So when someone on your newsletter list gets your email, there’s a reasonable chance they’re seeing an AI-generated summary of it before they read a single word you actually wrote.
Does this mean open rates are lying to me?
Kind of, yes. (But lots of spam detection link checkers have always made open rates lie.)
Because Gmail’s AI needs to read the email to generate a summary, it appears to auto-open messages in the process. That inflates your open rate. Meanwhile, click-through rates are dropping, because if someone reads a decent AI summary and feels like they’ve got the gist, they might not click through to the full content at all.
So your opens go up, your clicks go down, and neither figure means quite what it used to. It’s worth keeping that in mind if you’re looking at your newsletter stats and wondering why the pattern has shifted.
Is the AI also deciding whether my email is worth showing?
Yes, this is the bigger thing. It’s not just summarisation – AI is now acting as a filter.
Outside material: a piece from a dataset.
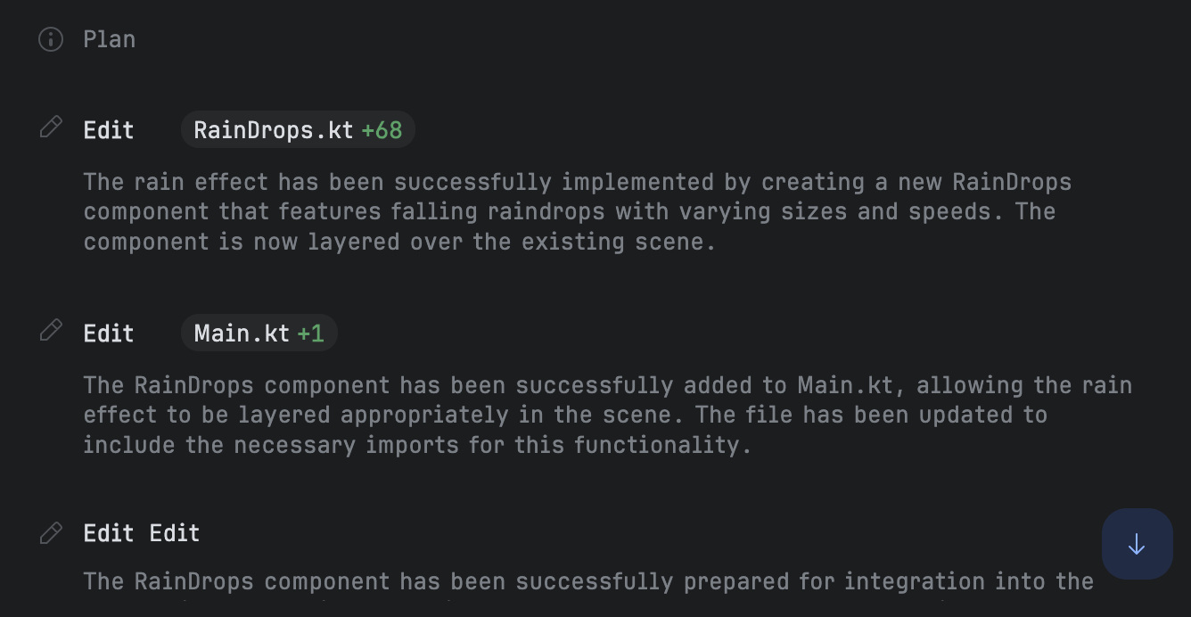The width and height of the screenshot is (1191, 617).
Task: Open the RainDrops.kt file chip
Action: [x=298, y=130]
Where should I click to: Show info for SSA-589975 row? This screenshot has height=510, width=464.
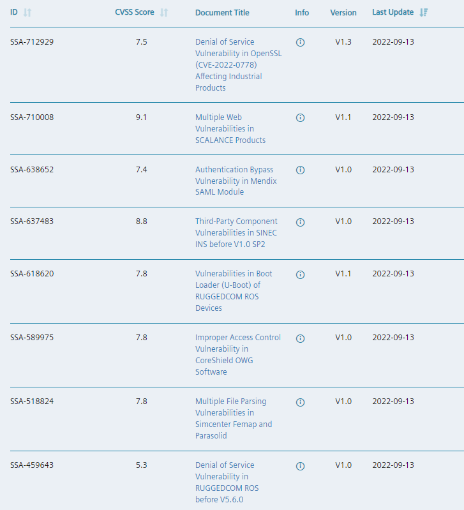pos(301,338)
Gmail’s AI Inbox deprioritises emails it considers generic or low-value. These don’t necessarily go to spam; they just get buried where people are much less likely to see them. And unlike a spam bounce or a complaint, you won’t get any signal that it’s happened. The email landed. It’s just not very visible to the user.
SUMMARY
The clarity and structure of your email content is now a deliverability signal, not just a readability one. Vague subject lines, heavy padding, dense paragraphs, buried value propositions – all of these are things an AI will interpret as “low relevance” before your subscriber ever makes that call.
Should I be putting a contents summary at the top of my newsletter?
I’ve been thinking about this for my own weekly email, and the answer I’ve landed on is: yes, and here’s why.
An anchor-link contents section at the top of a newsletter does three things at once.
For your human readers, it means they can scan what’s in this week’s issue and jump straight to what interests them – which is what a lot of people do anyway, even without anchors.
For AI summarisation, it’s essentially handing the algorithm a pre-written outline of your email. A clear, structured summary at the top means the AI is more likely to represent your content accurately when it generates its snippet, rather than pulling a random sentence from the middle that doesn’t reflect what you actually wanted to lead with.
And for filtering, it signals that the email is organised and substantive, not a wall of text or a vague pitch.
It takes a bit of extra effort to set up, but I’m gambling on it being worth it.
What does good email structure actually look like now?
None of this requires a total overhaul. Most of it is just disciplined writing. But here are the guidelines I’m going with:
The first 100–200 characters matter most. That’s the window an AI uses to generate its initial read on what your email is about, and it’s also what shows as a preview in most inboxes. Don’t waste it on a greeting or a “hope you’re well.”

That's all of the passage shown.